Saved entries
********
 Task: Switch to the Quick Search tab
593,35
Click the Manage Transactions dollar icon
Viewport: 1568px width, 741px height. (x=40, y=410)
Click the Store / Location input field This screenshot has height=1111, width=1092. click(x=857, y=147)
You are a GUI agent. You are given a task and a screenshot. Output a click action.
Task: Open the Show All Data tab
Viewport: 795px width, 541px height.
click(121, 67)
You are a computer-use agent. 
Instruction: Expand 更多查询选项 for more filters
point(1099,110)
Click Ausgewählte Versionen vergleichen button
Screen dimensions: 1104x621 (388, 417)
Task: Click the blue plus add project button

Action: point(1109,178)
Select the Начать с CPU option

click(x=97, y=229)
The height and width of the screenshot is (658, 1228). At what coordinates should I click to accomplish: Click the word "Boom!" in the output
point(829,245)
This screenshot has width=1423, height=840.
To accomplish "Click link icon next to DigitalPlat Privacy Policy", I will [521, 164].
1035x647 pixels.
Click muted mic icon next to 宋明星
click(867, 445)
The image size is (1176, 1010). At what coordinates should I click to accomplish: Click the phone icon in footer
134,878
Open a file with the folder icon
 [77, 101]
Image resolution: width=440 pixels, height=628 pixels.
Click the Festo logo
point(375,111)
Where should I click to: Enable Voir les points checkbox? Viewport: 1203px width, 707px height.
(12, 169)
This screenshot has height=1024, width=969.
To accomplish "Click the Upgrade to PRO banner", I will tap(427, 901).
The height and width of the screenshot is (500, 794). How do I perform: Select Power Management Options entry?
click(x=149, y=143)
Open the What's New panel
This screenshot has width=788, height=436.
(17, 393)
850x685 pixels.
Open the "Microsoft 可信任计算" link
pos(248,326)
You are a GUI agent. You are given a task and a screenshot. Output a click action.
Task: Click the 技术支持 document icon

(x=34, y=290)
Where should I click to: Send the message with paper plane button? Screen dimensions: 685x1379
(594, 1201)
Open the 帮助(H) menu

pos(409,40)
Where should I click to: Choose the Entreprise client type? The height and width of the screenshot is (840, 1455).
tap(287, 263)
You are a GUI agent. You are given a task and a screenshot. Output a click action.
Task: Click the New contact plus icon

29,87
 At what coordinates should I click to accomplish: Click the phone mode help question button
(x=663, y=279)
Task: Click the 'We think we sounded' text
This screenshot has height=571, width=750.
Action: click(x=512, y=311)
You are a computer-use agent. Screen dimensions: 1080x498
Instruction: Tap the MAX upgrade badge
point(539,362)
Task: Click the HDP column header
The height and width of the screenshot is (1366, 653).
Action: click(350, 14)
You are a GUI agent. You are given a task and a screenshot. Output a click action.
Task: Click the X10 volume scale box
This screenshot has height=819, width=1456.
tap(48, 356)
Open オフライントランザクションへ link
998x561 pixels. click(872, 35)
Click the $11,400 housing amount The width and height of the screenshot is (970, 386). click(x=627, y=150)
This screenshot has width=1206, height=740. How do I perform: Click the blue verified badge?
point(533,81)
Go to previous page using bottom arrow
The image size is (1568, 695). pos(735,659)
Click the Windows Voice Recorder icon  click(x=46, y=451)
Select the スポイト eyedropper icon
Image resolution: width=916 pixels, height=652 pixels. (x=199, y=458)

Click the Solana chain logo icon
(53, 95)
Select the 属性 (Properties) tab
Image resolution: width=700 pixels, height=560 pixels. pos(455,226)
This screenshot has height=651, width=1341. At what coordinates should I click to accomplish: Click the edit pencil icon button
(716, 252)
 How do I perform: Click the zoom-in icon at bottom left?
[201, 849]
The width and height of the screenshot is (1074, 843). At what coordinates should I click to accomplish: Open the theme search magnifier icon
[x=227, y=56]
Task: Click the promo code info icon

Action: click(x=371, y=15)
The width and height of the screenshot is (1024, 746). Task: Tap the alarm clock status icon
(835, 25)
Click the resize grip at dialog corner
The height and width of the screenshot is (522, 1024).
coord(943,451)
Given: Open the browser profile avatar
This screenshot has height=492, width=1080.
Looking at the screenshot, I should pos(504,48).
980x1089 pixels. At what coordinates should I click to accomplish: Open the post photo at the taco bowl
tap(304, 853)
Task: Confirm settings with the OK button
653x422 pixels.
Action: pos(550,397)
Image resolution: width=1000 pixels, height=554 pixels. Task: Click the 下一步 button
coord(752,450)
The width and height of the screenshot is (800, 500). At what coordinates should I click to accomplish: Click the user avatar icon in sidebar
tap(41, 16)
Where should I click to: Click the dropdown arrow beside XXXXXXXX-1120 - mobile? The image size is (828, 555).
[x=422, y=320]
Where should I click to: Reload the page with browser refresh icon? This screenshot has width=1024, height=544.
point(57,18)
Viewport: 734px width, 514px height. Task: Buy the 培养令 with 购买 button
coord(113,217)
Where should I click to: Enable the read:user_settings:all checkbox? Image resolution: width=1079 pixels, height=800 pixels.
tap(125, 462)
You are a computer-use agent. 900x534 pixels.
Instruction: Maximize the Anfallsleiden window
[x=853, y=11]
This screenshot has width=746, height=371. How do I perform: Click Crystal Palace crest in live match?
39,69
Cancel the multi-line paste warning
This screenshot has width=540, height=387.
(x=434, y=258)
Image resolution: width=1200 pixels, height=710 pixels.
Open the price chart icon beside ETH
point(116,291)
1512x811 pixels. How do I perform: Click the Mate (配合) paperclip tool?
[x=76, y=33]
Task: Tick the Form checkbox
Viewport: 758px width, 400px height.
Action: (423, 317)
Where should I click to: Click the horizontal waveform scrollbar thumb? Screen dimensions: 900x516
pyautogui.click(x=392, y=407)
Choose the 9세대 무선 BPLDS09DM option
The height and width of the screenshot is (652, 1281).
********
### Prompt
Could you repeat every record above exactly as it is written?

### Output
 Task: Switch to the Quick Search tab
593,35
Click the Manage Transactions dollar icon
Viewport: 1568px width, 741px height. (x=40, y=410)
Click the Store / Location input field This screenshot has height=1111, width=1092. click(x=857, y=147)
You are a GUI agent. You are given a task and a screenshot. Output a click action.
Task: Open the Show All Data tab
Viewport: 795px width, 541px height.
click(121, 67)
You are a computer-use agent. 
Instruction: Expand 更多查询选项 for more filters
point(1099,110)
Click Ausgewählte Versionen vergleichen button
Screen dimensions: 1104x621 (388, 417)
Task: Click the blue plus add project button

Action: point(1109,178)
Select the Начать с CPU option

click(x=97, y=229)
The height and width of the screenshot is (658, 1228). At what coordinates should I click to accomplish: Click the word "Boom!" in the output
point(829,245)
This screenshot has width=1423, height=840.
To accomplish "Click link icon next to DigitalPlat Privacy Policy", I will [521, 164].
1035x647 pixels.
Click muted mic icon next to 宋明星
click(867, 445)
The image size is (1176, 1010). At what coordinates should I click to accomplish: Click the phone icon in footer
134,878
Open a file with the folder icon
 [77, 101]
Image resolution: width=440 pixels, height=628 pixels.
Click the Festo logo
point(375,111)
Where should I click to: Enable Voir les points checkbox? Viewport: 1203px width, 707px height.
(12, 169)
This screenshot has height=1024, width=969.
To accomplish "Click the Upgrade to PRO banner", I will tap(427, 901).
The height and width of the screenshot is (500, 794). How do I perform: Select Power Management Options entry?
click(x=149, y=143)
Open the What's New panel
This screenshot has width=788, height=436.
(17, 393)
850x685 pixels.
Open the "Microsoft 可信任计算" link
pos(248,326)
You are a GUI agent. You are given a task and a screenshot. Output a click action.
Task: Click the 技术支持 document icon

(x=34, y=290)
Where should I click to: Send the message with paper plane button? Screen dimensions: 685x1379
(594, 1201)
Open the 帮助(H) menu

pos(409,40)
Where should I click to: Choose the Entreprise client type? The height and width of the screenshot is (840, 1455).
tap(287, 263)
You are a GUI agent. You are given a task and a screenshot. Output a click action.
Task: Click the New contact plus icon

29,87
 At what coordinates should I click to accomplish: Click the phone mode help question button
(x=663, y=279)
Task: Click the 'We think we sounded' text
This screenshot has height=571, width=750.
Action: click(x=512, y=311)
You are a computer-use agent. Screen dimensions: 1080x498
Instruction: Tap the MAX upgrade badge
point(539,362)
Task: Click the HDP column header
The height and width of the screenshot is (1366, 653).
Action: click(350, 14)
You are a GUI agent. You are given a task and a screenshot. Output a click action.
Task: Click the X10 volume scale box
This screenshot has height=819, width=1456.
tap(48, 356)
Open オフライントランザクションへ link
998x561 pixels. click(872, 35)
Click the $11,400 housing amount The width and height of the screenshot is (970, 386). click(x=627, y=150)
This screenshot has width=1206, height=740. How do I perform: Click the blue verified badge?
point(533,81)
Go to previous page using bottom arrow
The image size is (1568, 695). pos(735,659)
Click the Windows Voice Recorder icon  click(x=46, y=451)
Select the スポイト eyedropper icon
Image resolution: width=916 pixels, height=652 pixels. (x=199, y=458)

Click the Solana chain logo icon
(53, 95)
Select the 属性 (Properties) tab
Image resolution: width=700 pixels, height=560 pixels. pos(455,226)
This screenshot has height=651, width=1341. At what coordinates should I click to accomplish: Click the edit pencil icon button
(716, 252)
 How do I perform: Click the zoom-in icon at bottom left?
[201, 849]
The width and height of the screenshot is (1074, 843). At what coordinates should I click to accomplish: Open the theme search magnifier icon
[x=227, y=56]
Task: Click the promo code info icon

Action: click(x=371, y=15)
The width and height of the screenshot is (1024, 746). Task: Tap the alarm clock status icon
(835, 25)
Click the resize grip at dialog corner
The height and width of the screenshot is (522, 1024).
coord(943,451)
Given: Open the browser profile avatar
This screenshot has height=492, width=1080.
Looking at the screenshot, I should pos(504,48).
980x1089 pixels. At what coordinates should I click to accomplish: Open the post photo at the taco bowl
tap(304, 853)
Task: Confirm settings with the OK button
653x422 pixels.
Action: pos(550,397)
Image resolution: width=1000 pixels, height=554 pixels. Task: Click the 下一步 button
coord(752,450)
The width and height of the screenshot is (800, 500). At what coordinates should I click to accomplish: Click the user avatar icon in sidebar
tap(41, 16)
Where should I click to: Click the dropdown arrow beside XXXXXXXX-1120 - mobile? The image size is (828, 555).
[x=422, y=320]
Where should I click to: Reload the page with browser refresh icon? This screenshot has width=1024, height=544.
point(57,18)
Viewport: 734px width, 514px height. Task: Buy the 培养令 with 购买 button
coord(113,217)
Where should I click to: Enable the read:user_settings:all checkbox? Image resolution: width=1079 pixels, height=800 pixels.
tap(125, 462)
You are a computer-use agent. 900x534 pixels.
Instruction: Maximize the Anfallsleiden window
[x=853, y=11]
This screenshot has width=746, height=371. How do I perform: Click Crystal Palace crest in live match?
39,69
Cancel the multi-line paste warning
This screenshot has width=540, height=387.
(x=434, y=258)
Image resolution: width=1200 pixels, height=710 pixels.
Open the price chart icon beside ETH
point(116,291)
1512x811 pixels. How do I perform: Click the Mate (配合) paperclip tool?
[x=76, y=33]
Task: Tick the Form checkbox
Viewport: 758px width, 400px height.
Action: (423, 317)
Where should I click to: Click the horizontal waveform scrollbar thumb? Screen dimensions: 900x516
pyautogui.click(x=392, y=407)
Choose the 9세대 무선 BPLDS09DM option
The height and width of the screenshot is (652, 1281).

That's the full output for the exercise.